Мы помолчали, глядя в окно. Да, ситуация, которая складывалась, все больше и больше расходилась с канонической версией истории, которая была мне известна. И мне было все труднее и труднее делать прогнозы.
Получалась весьма интересная картина. Вся та общественная энергия, которая в моей истории нашла выход в Февральской революции и последующих событиях, в этой реальности также никуда не испарилась, как я в глубине души надеялся, а нашла себе выход в виде острого и массового пацифизма. Безусловно, в этом была и моя вина, мои речи и действия весьма подтолкнули такое развитие событий, но, признаться, я никак не ожидал того, какой масштаб это примет.
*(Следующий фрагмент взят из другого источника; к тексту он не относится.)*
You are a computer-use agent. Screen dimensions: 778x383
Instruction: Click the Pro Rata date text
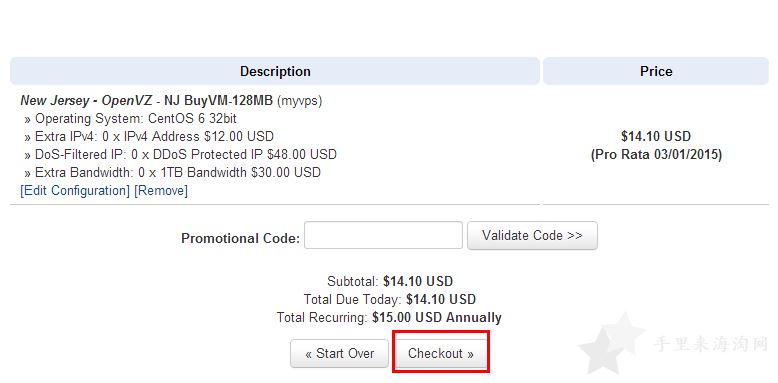(656, 155)
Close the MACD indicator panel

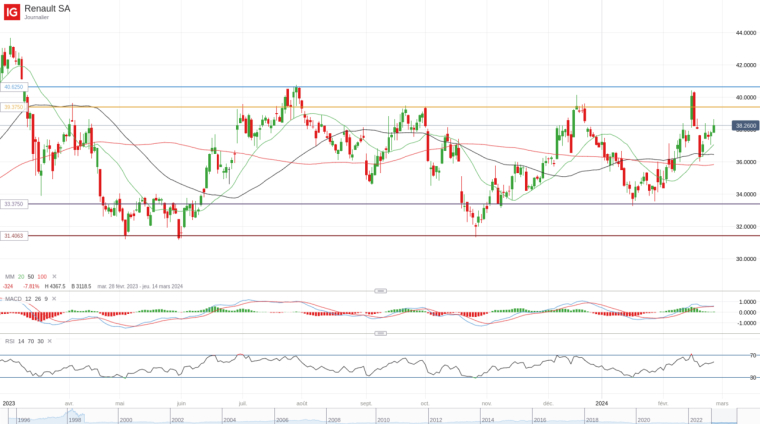pos(54,299)
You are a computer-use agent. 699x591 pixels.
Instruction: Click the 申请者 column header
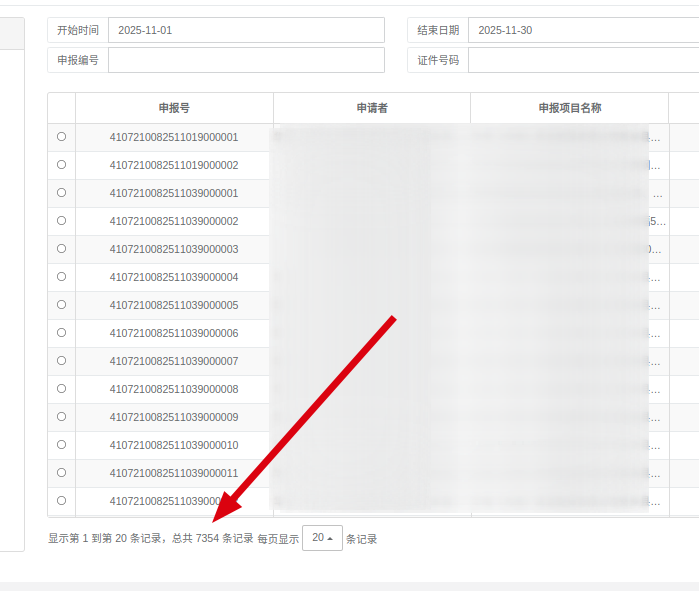372,108
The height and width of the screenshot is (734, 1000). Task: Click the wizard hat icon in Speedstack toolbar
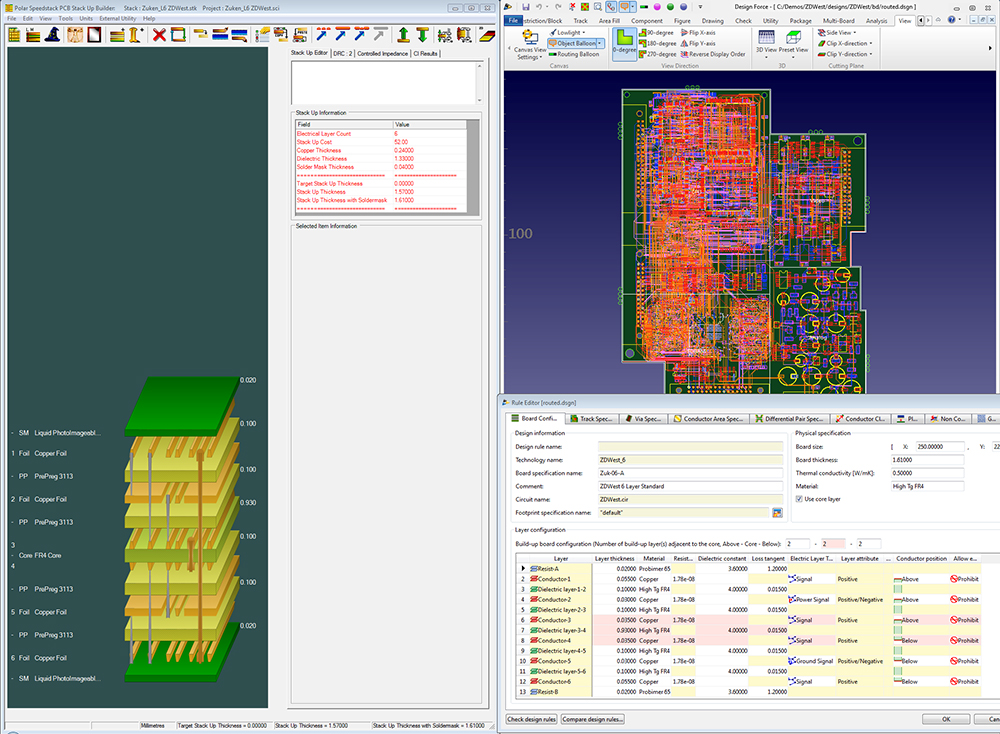(52, 35)
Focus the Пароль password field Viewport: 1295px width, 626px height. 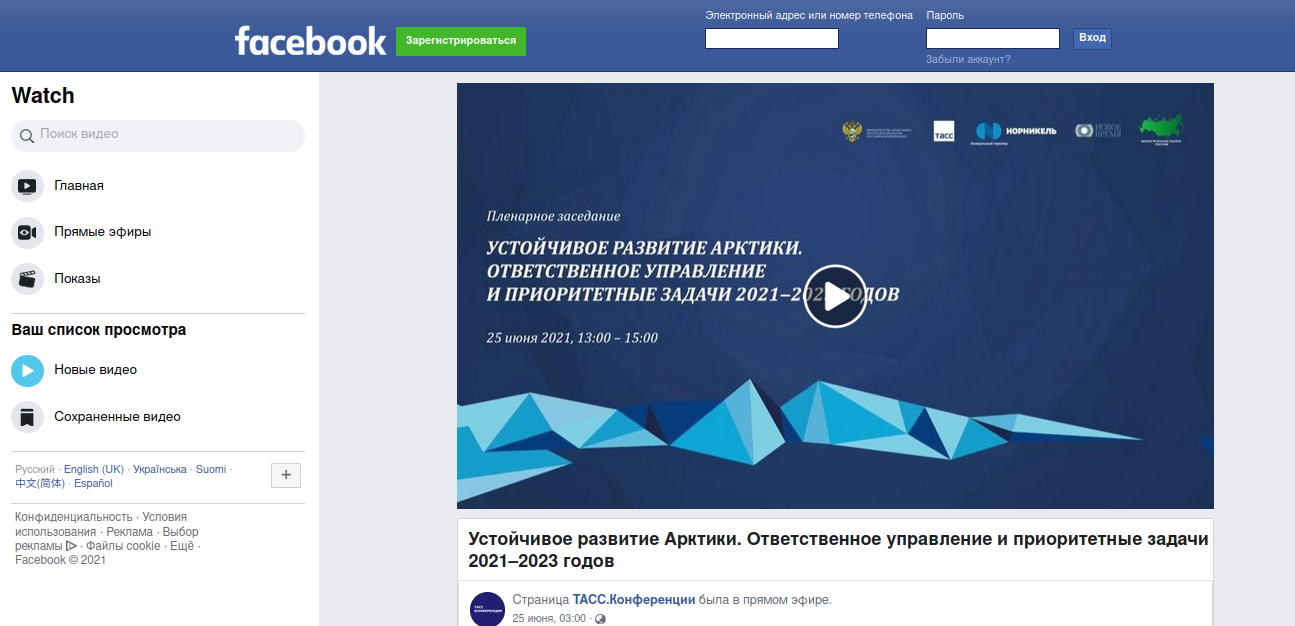point(993,38)
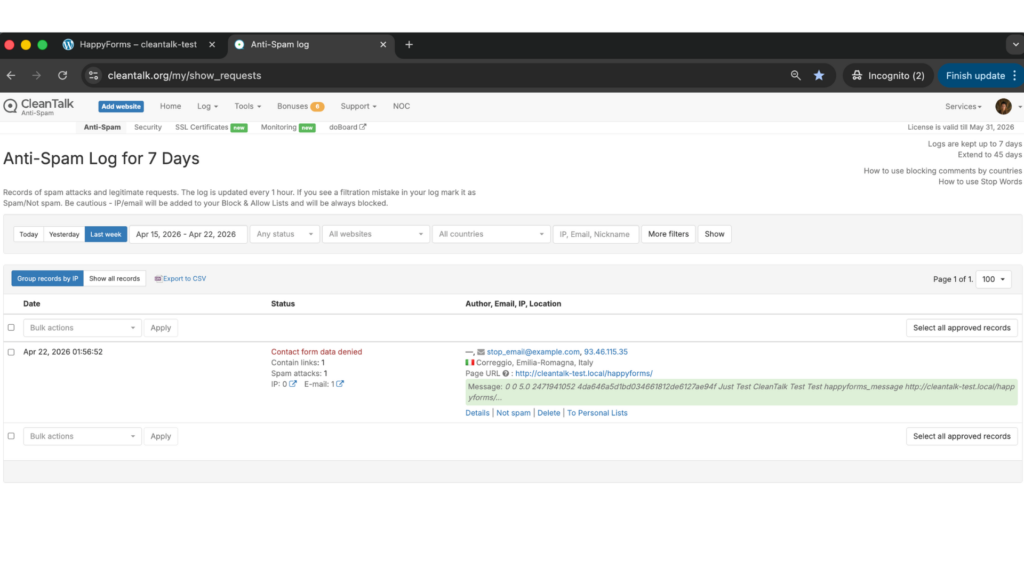Screen dimensions: 1024x576
Task: Open the CleanTalk Anti-Spam logo icon
Action: pos(10,106)
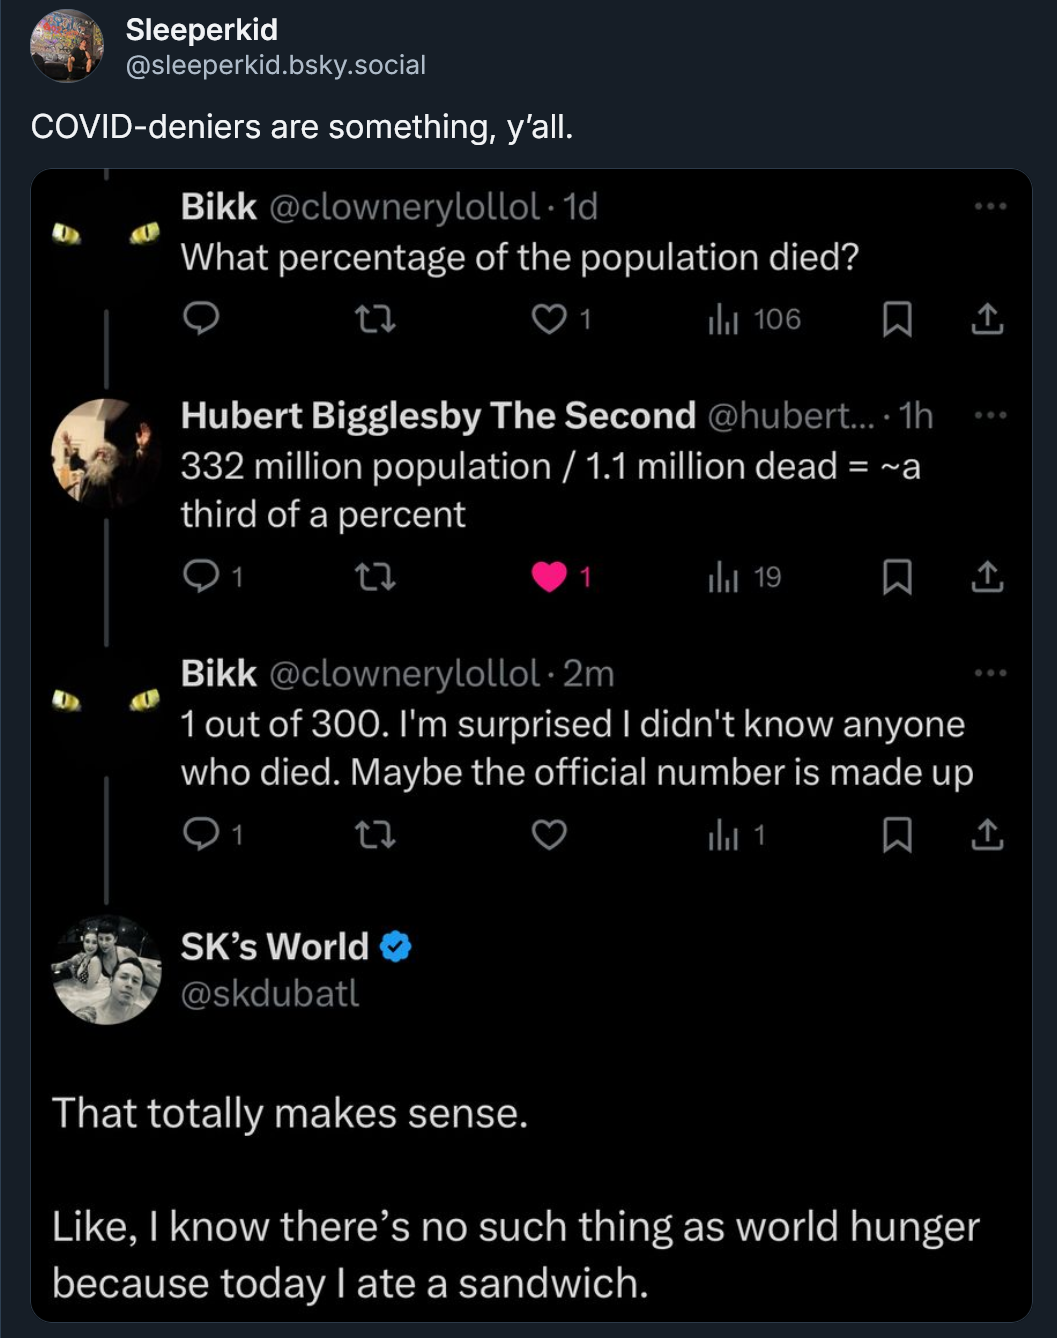This screenshot has width=1057, height=1338.
Task: Open Hubert Bigglesby The Second's profile
Action: (438, 416)
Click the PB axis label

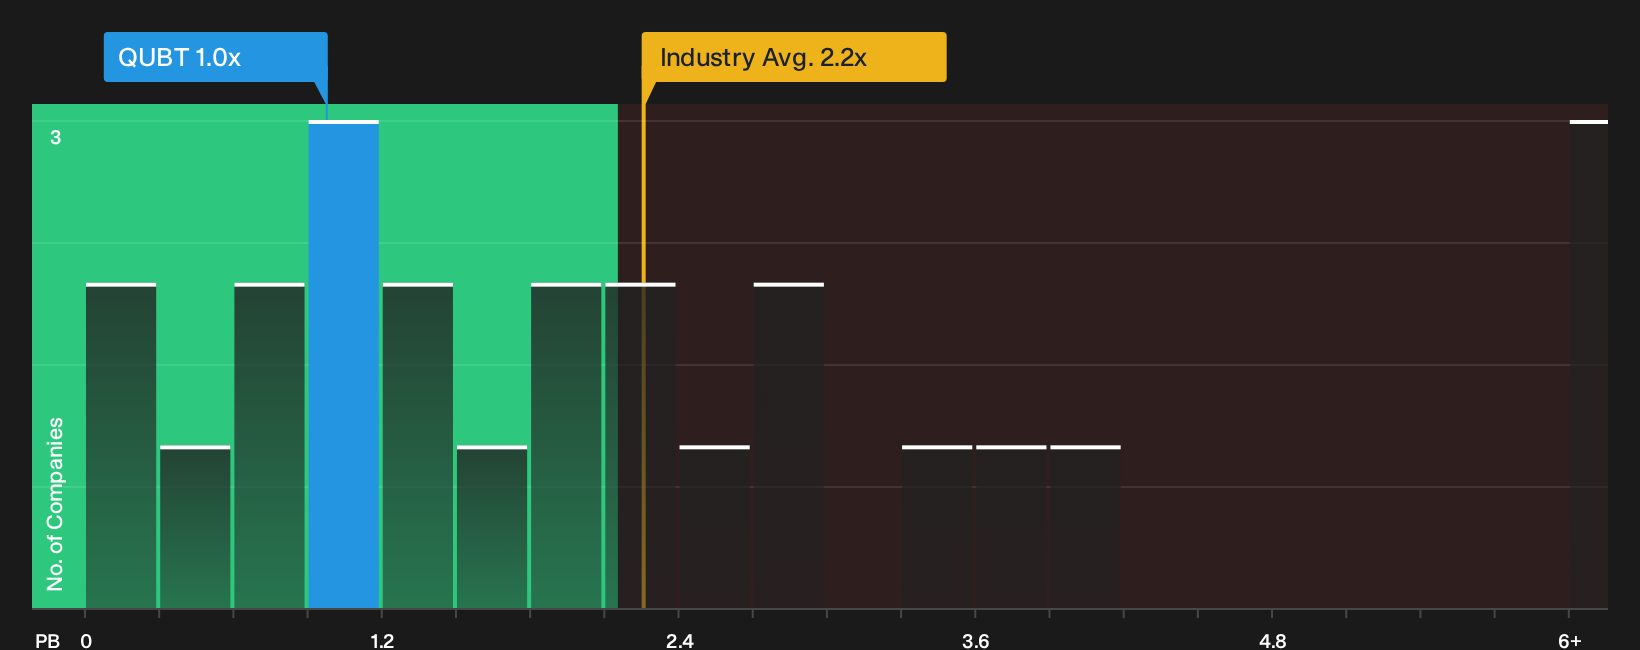[47, 640]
Так уж получилось, что, спасая внутреннюю ситуацию, я нанес ущерб вопросам международным, а занявшись наконец внешней политикой, я подставил под удар внутреннюю стабильность своей империи. И нежелание воевать было лишь частью общей проблемы. Но где я ошибся? Мог ли я избежать этого?
В теории да, я мог ничего не делать и, уповая на своих генералов, так или иначе, сидя на попе ровно, мог дождаться окончания войны и даже, не исключено, оказаться на стороне победителей в этой войне. Если бы не одно «но». Давя мятежи, пытаясь перехватить инициативу, опередить на шаг противников, взять под контроль армию и найти в ней опору своей власти, я слишком много давал обещаний. Да что там обещаний – я сознательно расшатывал сложившуюся систему отношений, стремясь выбить почву из-под ног противников и дать толчок широким социальным преобразованиям. Но медаль имеет две стороны. Да, я удержал власть и взял все основные рычаги управления империей в свои руки. Но какой ценой?
Цена оказалась поистине царской, поскольку очень похоже на то, что Россия вот-вот останется без армии как таковой.
Последний доклад главковерха Гурко рисовал очень тревожную картину резкого падения дисциплины в войсках. Нет, они не бузили, не отказывались выполнять приказы и уж тем более не дезертировали массово, но общее настроение было таким, что война-де уже по факту закончилась, и отношение к службе становилось все более дембельским. Приказы выполнялись все более подчеркнуто демонстративно, с некой долей иронии и театральности. Мои обещания, которые поначалу были приняты если не с восторгом, то как минимум с одобрением, очень быстро рождали нетерпение, плавно перетекающее в общее недовольство затягиванием дела. Армия стремительно переставала быть организованной военной силой, превращаясь в толпу вооруженных и опасных людей. Я, конечно, страстно желал скорейшего наступления мира, но вот только не ценой обрушения фронта и наводнения России толпами дезертиров с оружием.
Более того, сейчас я уже ясно осознавал, что никакими посулами «провести земельную реформу» мне не удастся удержать армию в окопах. Стремясь предотвратить возможную революцию и остановить процесс разложения армии, я пообещал земельную реформу, еще не понимая, что этим самым я фактически нанес смертельный удар самой идее продолжения войны, поскольку сама постановка вопроса о предстоящем переделе земли уже делала дальнейшее ведение боевых действий делом совершенно безнадежным. Удержать армию в окопах, а тем более заставить солдат идти в атаку, можно было или драконовскими мерами, коих я пока не мог себе ни позволить, ни обеспечить, или же четкой идеей, во имя чего это все и когда это все закончится, поскольку привычное «За веру, меня и Отечество» работало все хуже с каждым днем.
Я мог занять их умы от силы несколько месяцев, доставая всяких кроликов из шляпы, создавая комиссии, собирая съезды и издавая манифесты, но даже сбор урожая этого года и перспектива принять участие в его разделе могли опрокинуть армию почище любого германца. А уж вопрос раздела земли перед весенней посевной вообще превращал ближайшую осень в период, когда революция могла случиться сама по себе. Особенно если ее подтолкнуть.